Brick by Brick chronicles the near bankruptcy of the LEGO group in the late 90’s to early 2000’s and the various innovations, changes to business practices, and new strategies they used to not only to pull themselves out of a tailspin, but to become a dominate force in the global toy industry.
One of the book’s more provocative ideas is how to “innovate inside the box”. LEGO is a company that constantly needs to innovate, both to create the next toy craze, and to revitalize evergreen lines like LEGO City. But LEGO learned the hard way that you can’t let designers run amok without setting limits. Every new kind of LEGO piece means a new injection mold, and less interchangeability with other sets. I know from experience as a kid that it was always a bummer to lose the unique pieces because sets felt incomplete and that some of the best kits and later free-form designs were made from the simplest of materials. Again and again Robertson shows how LEGO used limits to better define goals, and to foster creativity. A sonnet has strict rules but infinite diversity and beautiful artistry, and a LEGO kit with 70-80% conventional common pieces can still have unprecedented variety.
It was interesting to see some of the LEGO trends that I observed more from the fringes as a teenager and young adult, and how they fit into the overall picture of the company’s fortunes. BIONICLE, one of their most successful lines in recent memory, introduced the “build-able action figure” to the market, but I remember as a kid and AFOL (Adult Fan of LEGO) thinking these toys “dumbed down” the essence of LEGO play. But Robertson showed how BIONICLE’s storyline and saavy marketing saved the LEGO group from a lot of other mistakes in that period.

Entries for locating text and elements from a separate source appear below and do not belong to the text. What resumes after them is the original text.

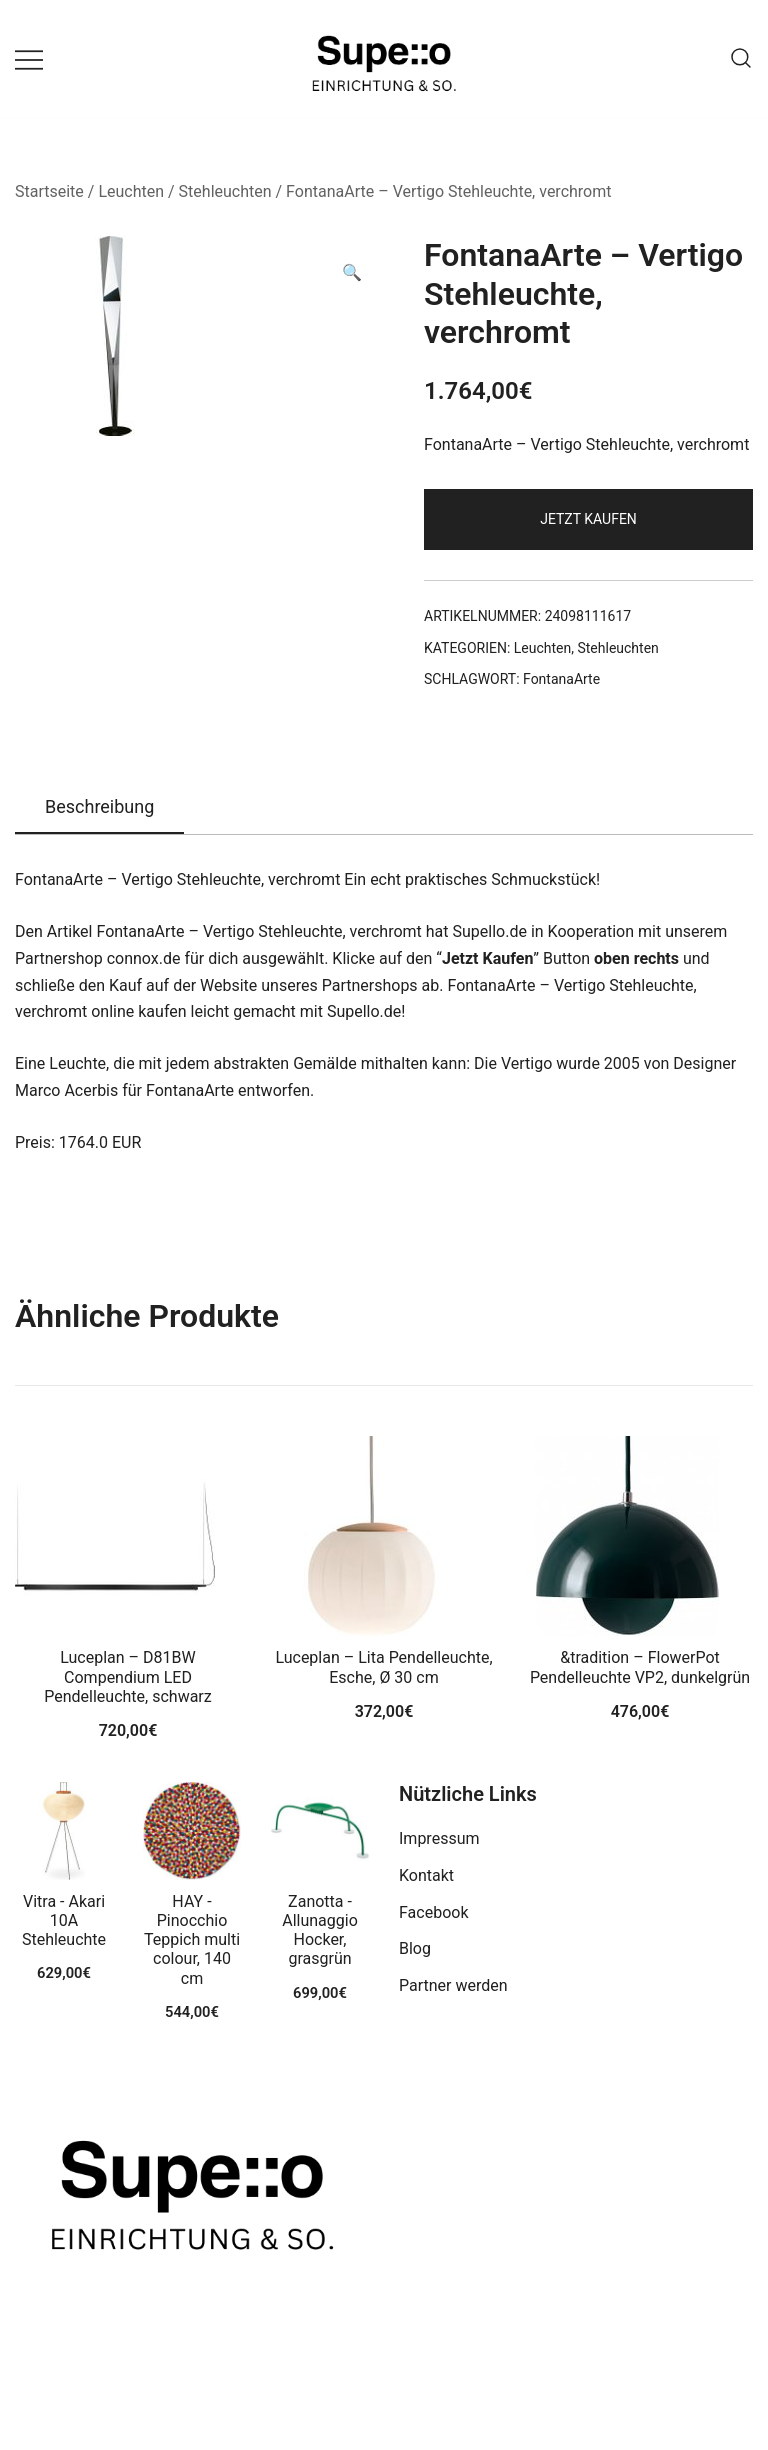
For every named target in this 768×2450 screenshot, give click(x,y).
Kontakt (426, 1875)
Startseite (49, 191)
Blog (415, 1948)
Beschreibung (99, 806)
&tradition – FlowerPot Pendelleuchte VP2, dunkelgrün (640, 1667)
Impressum (439, 1838)
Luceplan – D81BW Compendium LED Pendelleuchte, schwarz (127, 1676)
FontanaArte (561, 679)
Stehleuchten (225, 191)
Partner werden (453, 1985)
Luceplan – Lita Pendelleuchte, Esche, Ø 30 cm (383, 1667)
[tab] (99, 808)
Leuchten (131, 191)
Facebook (433, 1912)
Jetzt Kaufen (588, 519)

The big takeaways for anyone designing products are timing, consultations with end-users, working with talented and creative people and seeking out unconventional markets. But how you do these things matters too. LEGO’s basic strategies might not look too different from the period when they were succeeding and when they were failing, but a lot of what turned things around was setting limits and defining goals. Use citizen developers to help you build the next Mindstorms, but have a good idea of what Mindstorms is going to be and pick who work with carefully. Work with passionate designers like the man behind LEGO Architecture and think of new ways to interact with LEGO at all ages.

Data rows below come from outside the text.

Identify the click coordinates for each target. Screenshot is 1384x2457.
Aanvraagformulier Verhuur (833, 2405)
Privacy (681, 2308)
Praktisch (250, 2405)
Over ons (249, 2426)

I was a little disappointed that the book had less coverage of the part of LEGO I have the most interaction with today, LEGO video games. There is a chapter on the failed LEGO Universe and some mentions of LEGO Star Wars – The Video Game. I think the reason for the lack of coverage is that most of the development for these games actually happens outside of LEGO, with LEGO just licensing the likenesses. You can see from the Universe story how LEGO could muck up software with unrealistic expectations instead of knowing the limits of what software and hardware can do.

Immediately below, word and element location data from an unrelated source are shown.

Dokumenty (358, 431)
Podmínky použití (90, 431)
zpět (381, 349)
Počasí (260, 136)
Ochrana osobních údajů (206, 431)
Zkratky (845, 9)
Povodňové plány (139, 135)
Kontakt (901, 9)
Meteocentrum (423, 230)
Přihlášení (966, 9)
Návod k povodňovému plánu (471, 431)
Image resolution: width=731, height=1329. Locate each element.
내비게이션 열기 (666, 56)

Robertson also devotes coverage to LEGO’s competitors, though most of the focus is given to Megablocks and Minecraft (which now has licensed kits with LEGO). It would have been interesting to see more side-by-side comparisons of toys released from Hasbro and Mattel at the time LEGO was making some of its product releases.
Overall for a business book this is a really fascinating analysis of LEGO’s recent history. It’s better than most of the “trendy” line of business books for practical advice and showing both the good and the bad. The one side-effect of reading the book is that it made me want to play with LEGO’s again, so beware of potential threats to productivity.
(4 stars | It’s a business book with some business jargon, but still a fascinating and engaging story)
*I received this book for free from Blogging for Books for this review.